LABOUR yesterday denied breaking its own rules against pacts with the Liberal Democrats by sanctioning power-sharing arrangements on 10 councils.

The national executive committee has agreed to deals in East Sussex, Essex, Hampshire, Hereford and Worcester, Lincolnshire, Shropshire and Suffolk County Councils, Winchester City Council and Swale Borough Council, while reluctantly endorsing a full-blown joint administration in Berkshire.

A source close to John Smith, the Labour leader, said: 'The NEC recognises that while we don't approve of formal pacts it is up to individual local Labour groups to do as much as they can to get their manifesto through.

'If that means coming to a 'business by business' arrangement with the Liberal Democrats, then so be it. It's the common-sense approach.'

There was a 'clear distinction' between business arrangements of that kind and candidates agreeing to stand aside beforehand in elections.

Labour is keen not to see a repeat of what happened in Berkshire before the May county council elections, where several Labour candidates allowed themselves to be formally nominated but then took no part in the election campaign. But the record number of 'hung' councils after the May contests signalled the inevitability of power- sharing after the event.

Under NEC rules, Labour must retain a distinct political identity and must seek minority control. The 10 councils have been given a dispensation, developed before the May elections, to co-operate with other parties. The NEC will review the arrangements in a year.

The committee unenthusiastically sanctioned the Berkshire arrangement after it was, in effect, presented with a fait accompli. But Labour headquarters remains uneasy, despite an assurance by the local party that it will retain a distinct identity. 'We do not endorse the idea of a joint administration,' a Walworth Road source said.

A Local Government Chronicle analysis published yesterday reveals a less formalised approach in the other nine authorities, though most go beyond mere 'business by business' arrangements by sharing committee chairmanships.

Walworth Road stressed that Labour and the Liberal Democrats were 'not going into council chambers with joint positions - it's a process of negotiation'.

Labour is still deeply sensitive over the argument that pre- and post-election pacts should be openly endorsed as the way further to damage the Tories in local contests and defeat them in a general election. The fear is that Labour's identity would be eroded, and votes with it.

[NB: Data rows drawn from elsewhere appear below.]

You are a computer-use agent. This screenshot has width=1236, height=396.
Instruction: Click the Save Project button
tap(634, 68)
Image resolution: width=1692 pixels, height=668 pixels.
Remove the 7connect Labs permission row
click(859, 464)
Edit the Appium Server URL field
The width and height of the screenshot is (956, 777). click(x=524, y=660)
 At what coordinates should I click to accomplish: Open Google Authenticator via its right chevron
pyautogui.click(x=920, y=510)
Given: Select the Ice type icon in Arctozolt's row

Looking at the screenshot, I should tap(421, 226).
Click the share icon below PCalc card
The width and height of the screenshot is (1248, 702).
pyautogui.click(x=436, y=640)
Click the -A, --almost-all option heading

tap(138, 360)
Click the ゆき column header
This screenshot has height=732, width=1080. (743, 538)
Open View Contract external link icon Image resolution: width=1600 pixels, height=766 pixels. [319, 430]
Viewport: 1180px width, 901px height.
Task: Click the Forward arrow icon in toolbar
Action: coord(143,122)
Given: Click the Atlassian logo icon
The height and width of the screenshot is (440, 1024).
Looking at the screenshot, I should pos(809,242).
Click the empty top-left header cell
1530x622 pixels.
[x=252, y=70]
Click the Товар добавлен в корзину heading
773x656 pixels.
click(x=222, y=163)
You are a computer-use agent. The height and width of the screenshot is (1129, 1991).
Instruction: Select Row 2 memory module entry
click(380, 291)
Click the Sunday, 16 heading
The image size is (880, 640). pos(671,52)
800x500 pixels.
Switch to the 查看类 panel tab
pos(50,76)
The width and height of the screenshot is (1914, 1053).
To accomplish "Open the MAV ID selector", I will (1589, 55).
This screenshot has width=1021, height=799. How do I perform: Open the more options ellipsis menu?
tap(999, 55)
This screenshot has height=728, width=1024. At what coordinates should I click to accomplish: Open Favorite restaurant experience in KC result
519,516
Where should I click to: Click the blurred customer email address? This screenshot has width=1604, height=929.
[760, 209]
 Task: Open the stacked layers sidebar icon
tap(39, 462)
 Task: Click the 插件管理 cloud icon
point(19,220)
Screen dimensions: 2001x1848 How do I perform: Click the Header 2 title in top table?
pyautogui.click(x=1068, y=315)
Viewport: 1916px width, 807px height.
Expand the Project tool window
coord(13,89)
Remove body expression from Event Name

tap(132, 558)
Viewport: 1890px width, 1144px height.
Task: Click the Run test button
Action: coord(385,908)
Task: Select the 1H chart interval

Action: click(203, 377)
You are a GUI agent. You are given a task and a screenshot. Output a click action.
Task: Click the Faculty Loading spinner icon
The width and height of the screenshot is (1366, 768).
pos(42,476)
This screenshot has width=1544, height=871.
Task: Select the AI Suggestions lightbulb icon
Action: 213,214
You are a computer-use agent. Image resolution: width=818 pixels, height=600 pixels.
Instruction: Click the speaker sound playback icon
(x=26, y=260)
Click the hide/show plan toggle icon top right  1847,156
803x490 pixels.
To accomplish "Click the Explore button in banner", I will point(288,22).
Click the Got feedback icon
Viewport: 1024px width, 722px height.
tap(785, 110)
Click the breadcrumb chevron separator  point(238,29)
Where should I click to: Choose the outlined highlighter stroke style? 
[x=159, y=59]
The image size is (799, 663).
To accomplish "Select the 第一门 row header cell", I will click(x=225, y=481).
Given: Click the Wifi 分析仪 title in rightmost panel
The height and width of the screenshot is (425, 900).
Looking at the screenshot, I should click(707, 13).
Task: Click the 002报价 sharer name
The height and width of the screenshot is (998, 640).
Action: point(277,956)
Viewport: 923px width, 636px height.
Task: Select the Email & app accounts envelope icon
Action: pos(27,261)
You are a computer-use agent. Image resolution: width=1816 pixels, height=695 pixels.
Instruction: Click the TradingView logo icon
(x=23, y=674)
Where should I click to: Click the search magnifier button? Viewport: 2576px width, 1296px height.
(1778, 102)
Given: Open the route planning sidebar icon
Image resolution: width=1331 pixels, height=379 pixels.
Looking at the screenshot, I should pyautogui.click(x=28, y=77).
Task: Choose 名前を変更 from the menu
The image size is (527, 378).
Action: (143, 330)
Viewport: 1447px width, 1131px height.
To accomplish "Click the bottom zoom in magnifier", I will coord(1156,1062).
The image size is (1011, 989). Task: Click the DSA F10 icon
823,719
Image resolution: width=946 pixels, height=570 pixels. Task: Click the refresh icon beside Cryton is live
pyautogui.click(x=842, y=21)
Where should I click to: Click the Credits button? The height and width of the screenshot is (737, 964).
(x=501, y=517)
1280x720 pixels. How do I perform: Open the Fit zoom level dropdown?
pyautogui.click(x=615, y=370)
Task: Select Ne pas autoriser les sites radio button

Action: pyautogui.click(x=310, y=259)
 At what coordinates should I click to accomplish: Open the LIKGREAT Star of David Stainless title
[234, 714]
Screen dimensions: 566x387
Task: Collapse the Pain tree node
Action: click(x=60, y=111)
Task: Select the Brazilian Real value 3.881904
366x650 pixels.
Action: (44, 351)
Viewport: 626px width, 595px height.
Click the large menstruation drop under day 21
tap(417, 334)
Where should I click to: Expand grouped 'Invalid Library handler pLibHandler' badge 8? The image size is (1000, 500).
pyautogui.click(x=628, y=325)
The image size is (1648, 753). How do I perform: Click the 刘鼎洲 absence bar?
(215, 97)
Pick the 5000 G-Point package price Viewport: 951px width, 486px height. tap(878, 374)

The Liberal Democrats repeated their opposition to formal pre- or post-election pacts. But Andrew Stunnell, chairman of the Association of Liberal Democrat Councillors, said: 'For the past 15 years, almost unnoticed, a new style of politics has been emerging. People have placed councils in 'no overall control' and politicians have been compelled to work together.'

Not all power-sharing involves Liberal Democrats. Bedfordshire and Wiltshire each have a Conservative chair and Labour vice-chair, while in Cheshire, a Labour minority was replaced by a Conservative/Lib- Dem administration after Labour rejected three-way power- sharing.